PAGE TEXT:
%%

I fielded an interesting request recently from our PR team, who wanted to generate a creative representation of our data based on the direction and distance of trips booked on our platform. Distance a key attribute of interest for a travel business, so it is naturally easy to retrieve this data. However the direction of a trip is something that had not been previously analyzed, and so it was not available off-the-shelf in our data warehouse.
What do we mean by “direction” anyway?
The most intuitive interpretation of direction seemed like compass bearing, so I set out to find a way to convert a pair of spatial coordinates (latitude and longitude) into a variable which represents degrees right of true north. Unfortunately I could not find any suitable built-in functions to deal with spatial data in Redshift.
While it would not be difficult to spin up a jupyter notebook, pull in some data via SQL and run each row throw some function, it would not be an ideal approach. Keeping a small data request like this as a pure SQL query means it is easily reproducable in the future, without worrying about python package versions, anaconda environments, etc. Furthermore, anyone with access to the data warehouse can fetch updated data, rather than only someone comfortable with python.

%%

INFORMATION GIVEN:
%%

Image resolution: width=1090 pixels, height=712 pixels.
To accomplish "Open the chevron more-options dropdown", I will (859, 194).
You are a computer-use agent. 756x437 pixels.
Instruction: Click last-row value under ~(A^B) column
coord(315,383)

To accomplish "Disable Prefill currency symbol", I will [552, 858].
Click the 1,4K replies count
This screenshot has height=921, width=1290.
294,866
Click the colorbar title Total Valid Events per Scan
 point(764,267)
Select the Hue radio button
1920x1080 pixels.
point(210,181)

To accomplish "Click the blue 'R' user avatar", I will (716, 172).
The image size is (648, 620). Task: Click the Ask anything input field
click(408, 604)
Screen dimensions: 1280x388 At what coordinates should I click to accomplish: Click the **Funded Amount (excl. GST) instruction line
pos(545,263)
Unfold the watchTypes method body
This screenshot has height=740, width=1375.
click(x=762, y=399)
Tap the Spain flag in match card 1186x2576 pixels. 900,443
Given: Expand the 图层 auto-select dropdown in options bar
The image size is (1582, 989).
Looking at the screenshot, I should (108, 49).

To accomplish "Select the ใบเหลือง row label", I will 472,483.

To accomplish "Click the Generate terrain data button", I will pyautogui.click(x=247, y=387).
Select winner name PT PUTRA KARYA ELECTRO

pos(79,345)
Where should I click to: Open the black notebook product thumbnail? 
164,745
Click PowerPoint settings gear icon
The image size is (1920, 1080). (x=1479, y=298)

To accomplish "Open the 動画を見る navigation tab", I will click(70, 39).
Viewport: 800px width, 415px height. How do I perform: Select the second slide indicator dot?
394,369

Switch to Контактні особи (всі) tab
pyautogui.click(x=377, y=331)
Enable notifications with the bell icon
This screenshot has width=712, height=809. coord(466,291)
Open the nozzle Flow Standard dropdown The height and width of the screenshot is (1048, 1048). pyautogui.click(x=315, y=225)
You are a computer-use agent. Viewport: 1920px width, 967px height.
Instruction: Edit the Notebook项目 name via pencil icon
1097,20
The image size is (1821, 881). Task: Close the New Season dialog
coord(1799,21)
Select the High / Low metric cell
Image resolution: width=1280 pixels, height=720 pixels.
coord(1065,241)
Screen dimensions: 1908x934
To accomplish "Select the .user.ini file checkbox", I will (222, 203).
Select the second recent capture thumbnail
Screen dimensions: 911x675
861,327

%%

REQUIREMENT:
Copy the post on trip direction from "While it would" to "comfortable with python.", replacing each "python" with "R".

FINISHED EXERCISE:
While it would not be difficult to spin up a jupyter notebook, pull in some data via SQL and run each row throw some function, it would not be an ideal approach. Keeping a small data request like this as a pure SQL query means it is easily reproducable in the future, without worrying about R package versions, anaconda environments, etc. Furthermore, anyone with access to the data warehouse can fetch updated data, rather than only someone comfortable with R.